=== What needs to be done ===
In the text on extracellular vesicle biogenesis, translate this sentence into Spanish: "Likewise, the presence of large EVs seemed to decrease when cells were transfected."

=== Text under study ===
Shift in Extracellular
Vesicle Biogenesis: From Large to Small
EVs
The total number of particles did not change due to transfection.
However, it increased when producing VLPs (Figure C). In order to characterize the composition
and distribution of particles in each condition, experiments using
flow virometry, DLS, and NTA were performed (Figure ). Using flow virometry, subpopulations of
small EVs (sEVs: 30–200 nm diameter) and large EVs (lEVs: 200–1000
nm diameter) were defined (Figure A) using control beads. In the standard transfection
condition, a clear subpopulation of GFP positive nanoparticles was
observed. This subpopulation was present in the sEV area, suggesting
that, indeed, these were VLPs (140–150 nm). Interestingly,
although the same total number of particles was measured in the non-transfected
and the mock condition, a change in their composition was assessed
by this technique. Cytoflex quantification analyses (Figure B) proved a significant increase
in VLPs in the Gag::eGFP condition. Likewise, the presence of large
EVs seemed to decrease when cells were transfected. To confirm the
increase in sEVs and the decrease of lEVs, the particle distribution
in DLS and NTA was analyzed (Figure C). Here, a subpopulation of large EVs of 350–400
nm diameter clearly appeared in the N condition. Likening this condition
to the ones which underwent transfection, this large EV subpopulation
was no longer observed. However, an increase in sEVs was definitely
noted in the mock and standard transfection conditions. In both conditions,
two main sEV subpopulations whose diameter was around 140 and 180
nm were highlighted. Consistently, the condition producing VLPs presented
a total number of particles which almost doubled the one in the mock
condition, in absolute number of particles and also in percentage
of total volume, measured by NTA and DLS, respectively. Therefore,
taking into consideration that EVs and VLPs shared the same density,
these findings suggested a shift in EV biogenesis upon transfection,
from larger to smaller EVs.

=== Entries supplied ===
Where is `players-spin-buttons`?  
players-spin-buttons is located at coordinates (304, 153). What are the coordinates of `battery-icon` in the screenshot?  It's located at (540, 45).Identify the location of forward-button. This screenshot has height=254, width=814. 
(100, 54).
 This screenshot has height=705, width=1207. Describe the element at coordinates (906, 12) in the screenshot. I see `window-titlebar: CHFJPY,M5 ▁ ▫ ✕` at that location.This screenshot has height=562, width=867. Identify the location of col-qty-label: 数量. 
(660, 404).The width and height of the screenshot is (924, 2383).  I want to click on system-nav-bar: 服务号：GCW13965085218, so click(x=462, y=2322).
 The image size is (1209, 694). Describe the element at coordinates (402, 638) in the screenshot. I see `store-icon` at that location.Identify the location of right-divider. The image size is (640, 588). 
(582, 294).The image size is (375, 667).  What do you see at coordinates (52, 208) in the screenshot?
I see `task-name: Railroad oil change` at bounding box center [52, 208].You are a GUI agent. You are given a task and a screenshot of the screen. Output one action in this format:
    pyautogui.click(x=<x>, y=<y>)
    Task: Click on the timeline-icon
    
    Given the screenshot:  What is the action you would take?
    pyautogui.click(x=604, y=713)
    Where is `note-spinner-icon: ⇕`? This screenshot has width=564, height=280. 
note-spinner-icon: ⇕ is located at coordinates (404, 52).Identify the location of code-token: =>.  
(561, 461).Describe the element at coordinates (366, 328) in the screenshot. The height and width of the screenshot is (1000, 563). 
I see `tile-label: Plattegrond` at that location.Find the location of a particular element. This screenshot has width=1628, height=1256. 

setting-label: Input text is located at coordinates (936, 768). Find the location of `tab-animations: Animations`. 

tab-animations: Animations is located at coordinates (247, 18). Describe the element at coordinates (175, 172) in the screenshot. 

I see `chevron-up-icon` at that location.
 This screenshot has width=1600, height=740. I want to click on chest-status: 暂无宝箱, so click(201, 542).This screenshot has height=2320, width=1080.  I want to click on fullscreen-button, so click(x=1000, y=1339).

=== Solution for this problem ===
Asimismo, la presencia de EV grandes pareció disminuir cuando se transfectaron las células.